• _EXTRAIT_
Il n’y avait qu’une exception à l’examen fondé sur la Charte à l’étape du procès, croyait-elle, et c’était fondé sur l’arrêt rendu précédemment dans l’affaire Mills c. La Reine, [1986] 1 R.C.S. 863, (aux pages 640 et 641) :

La seule exception à cette règle semble être le cas où il n’y a aucune autre réparation, existante ou possible, applicable à la violation d’un droit garanti par la Charte… Ainsi, bien que l’examen fondé sur la Charte ait normalement lieu à l’étape du procès, il est possible de chercher à l’obtenir auparavant dans les cas où il n’existe pas d’autre réparation.

L’impossibilité d’interjeter appel en vertu de la Loi sur la concurrence est analogue à celle constatée par la Cour suprême dans l’arrêt Knox Contracting relativement à la Loi de l’impôt sur le revenu. Naturellement, tant dans l’arrêt Knox que dans l’arrêt Kourtessis, ce résultat découlait d’une contestation fondée sur un droit d’appel existant en droit provincial, non en droit fédéral comme en l’espèce. Néanmoins, les questions de principe semblent être tout à fait les mêmes. Comme le législateur fédéral a décidé délibérément d’exclure la possibilité d’interjeter appel d’une ordonnance rendue à l’étape de l’enquête, compte tenu de ce que le juge La Forest a mentionné comme « procédure complète en vertu du Code criminel » (Kourtessis , précité, à la page 80) et des sauvegardes intégrées à la Loi sur la concurrence et mentionnées par le juge Finlayson dans l’arrêt Hoffmann-La Roche, il faudrait donc considérer les droits d’appel en vertu de l’article 27 de la Loi sur la Cour fédérale comme étant limités aux affaires non criminelles, ainsi que le préconisait l’intimé. Selon les propos déjà cités du juge La Forest (Kourtessis, précité, à la page 84) :

Le droit d’appel à la Cour d’appel fédérale n’a pas été adapté aux besoins du processus de justice criminelle, comme il l’a été à l’égard de la procédure criminelle appliquée par les cours provinciales. Au contraire, la disposition qui prévoit un appel à la Cour fédérale est générale et vise à répondre aux besoins liés à la compétence ordinaire de cette cour qui a pour fonction principale d’examiner des questions de nature civile et administrative et d’autres questions qui intéressent particulièrement le fédéral, plutôt qu’à ceux liés au processus de justice criminelle où des considérations différentes peuvent intervenir.

Cela concorde avec le paragraphe 34(2) de la Loi d’interprétation, qui prévoit que, dans le cas des actes criminels et des infractions punissables sur déclaration de culpabilité par procédure sommaire, les dispositions du Code criminel s’appliquent aux infractions créées par d’autres textes de loi, sauf disposition contraire du texte créant l’infraction.

• _DONNÉES FOURNIES_
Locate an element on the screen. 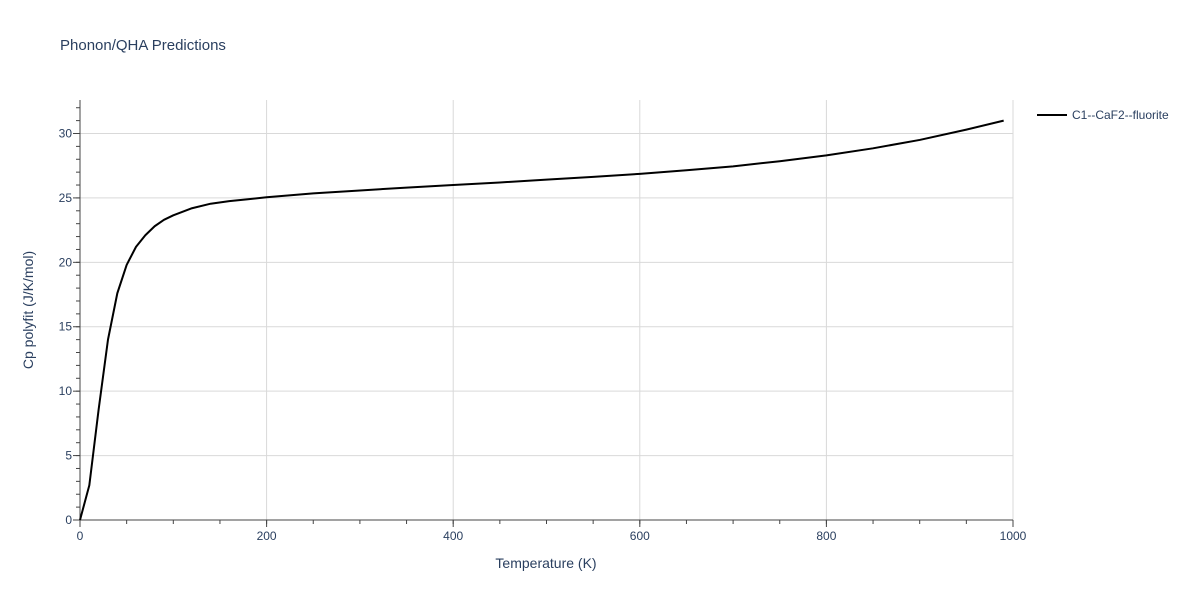 The width and height of the screenshot is (1200, 600). y-tick-label: 15 is located at coordinates (66, 327).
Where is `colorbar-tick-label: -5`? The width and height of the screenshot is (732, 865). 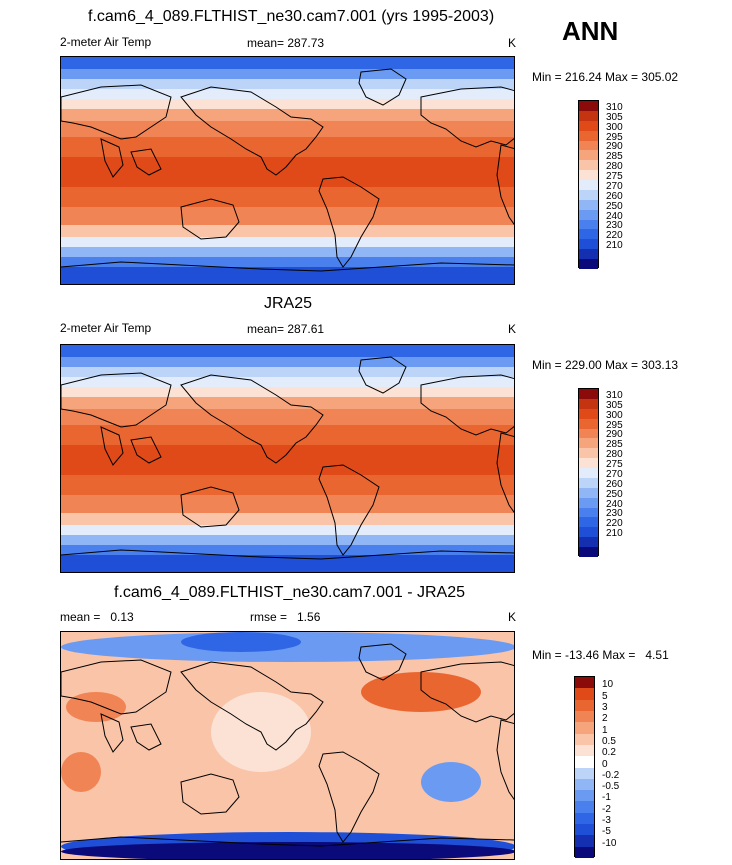 colorbar-tick-label: -5 is located at coordinates (606, 832).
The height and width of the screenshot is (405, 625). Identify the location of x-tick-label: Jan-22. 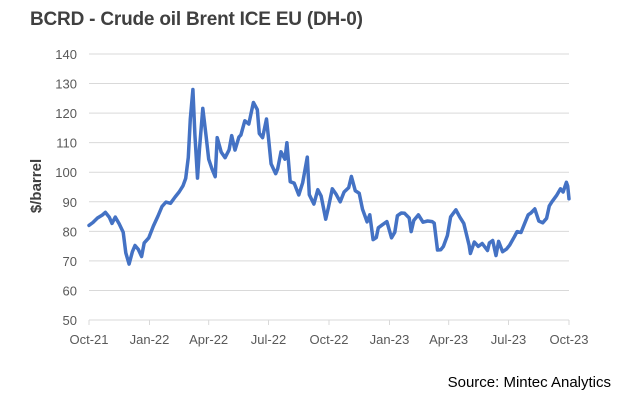
(150, 340).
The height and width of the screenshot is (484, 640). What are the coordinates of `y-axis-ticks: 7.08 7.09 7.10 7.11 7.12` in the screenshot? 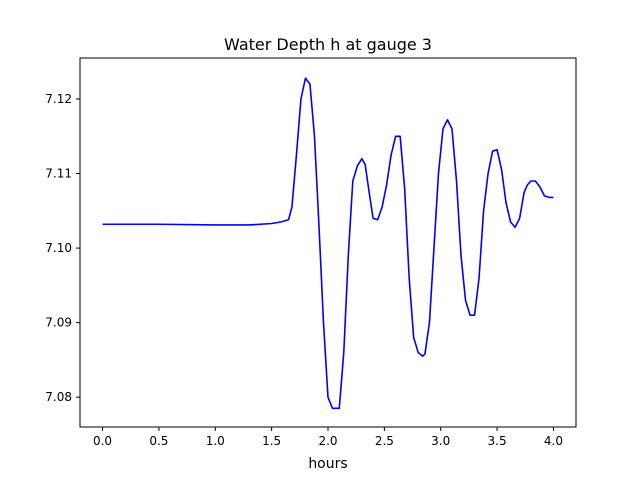 It's located at (62, 248).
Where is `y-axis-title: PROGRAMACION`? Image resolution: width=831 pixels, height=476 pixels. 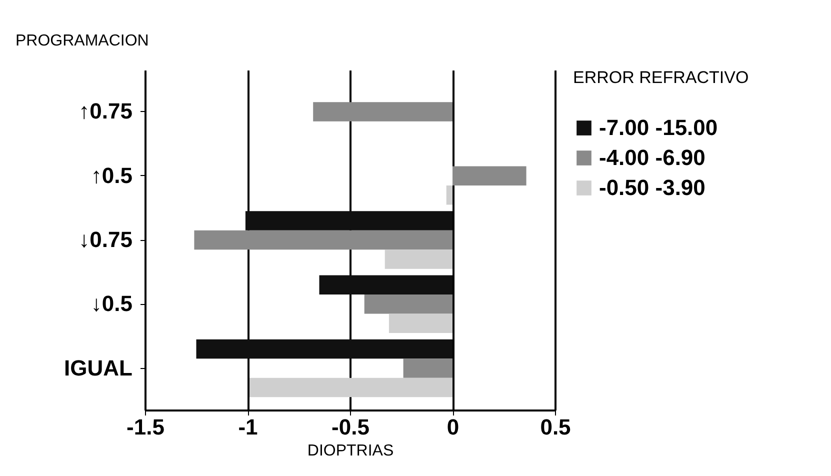
y-axis-title: PROGRAMACION is located at coordinates (82, 41).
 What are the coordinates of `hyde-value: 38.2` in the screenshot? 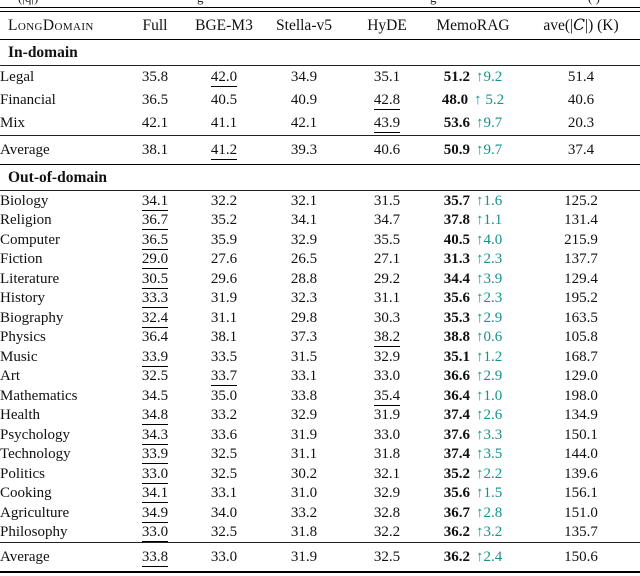 It's located at (387, 338).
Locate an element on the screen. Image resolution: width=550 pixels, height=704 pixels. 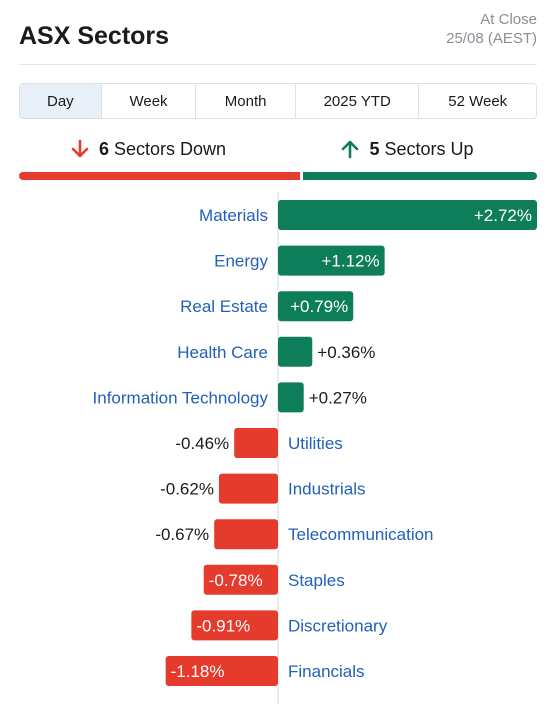
sectors-down-summary: 6 Sectors Down is located at coordinates (148, 149).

• _PARTIES DE L'EXERCICE_
(a) Dressez la liste de toutes les lois citées dans l'extrait dont le titre commence par le mot « Loi ».
(b) Citez fidèlement le passage de l'extrait qui commence par « Il n’y avait » et se termine par « pas d’autre réparation. ».
(c) Poursuivez l'extrait sur le droit d'appel prévu par la Loi sur la concurrence, à partir de sa dernière phrase.

• _LISTE DES RÉPONSES_
(a)
- Loi sur la concurrence
- Loi de l'impôt sur le revenu
- Loi sur la Cour fédérale
- Loi d'interprétation

(b)
Il n’y avait qu’une exception à l’examen fondé sur la Charte à l’étape du procès, croyait-elle, et c’était fondé sur l’arrêt rendu précédemment dans l’affaire Mills c. La Reine, [1986] 1 R.C.S. 863, (aux pages 640 et 641) :

La seule exception à cette règle semble être le cas où il n’y a aucune autre réparation, existante ou possible, applicable à la violation d’un droit garanti par la Charte… Ainsi, bien que l’examen fondé sur la Charte ait normalement lieu à l’étape du procès, il est possible de chercher à l’obtenir auparavant dans les cas où il n’existe pas d’autre réparation.

(c)
Comme l’intimé l’a signalé, le législateur fédéral a prévu expressément au paragraphe 73(3) de la Loi un droit d’appel de la Section de première instance à notre Cour dans des poursuites ou procédures criminelles précises entamées en vertu de la partie VI ou de l’article 74 [mod. par L.R.C. (1985) (2e suppl.), ch. 19, art. 44] (partie VII) de la Loi, mais pas en ce qui concerne les procédures relatives aux mandats de perquisition en vertu de l’article 15 (partie I). Non seulement n’y a-t-il pas de « disposition contraire » dans la Loi en ce qui concerne les appels interjetés contre des mandats de perquisition, mais l’exclusion des procédures prévues à l’article 15 de la disposition relative aux appels laisse à entendre qu’elles étaient censées être traitées en vertu du Code criminel.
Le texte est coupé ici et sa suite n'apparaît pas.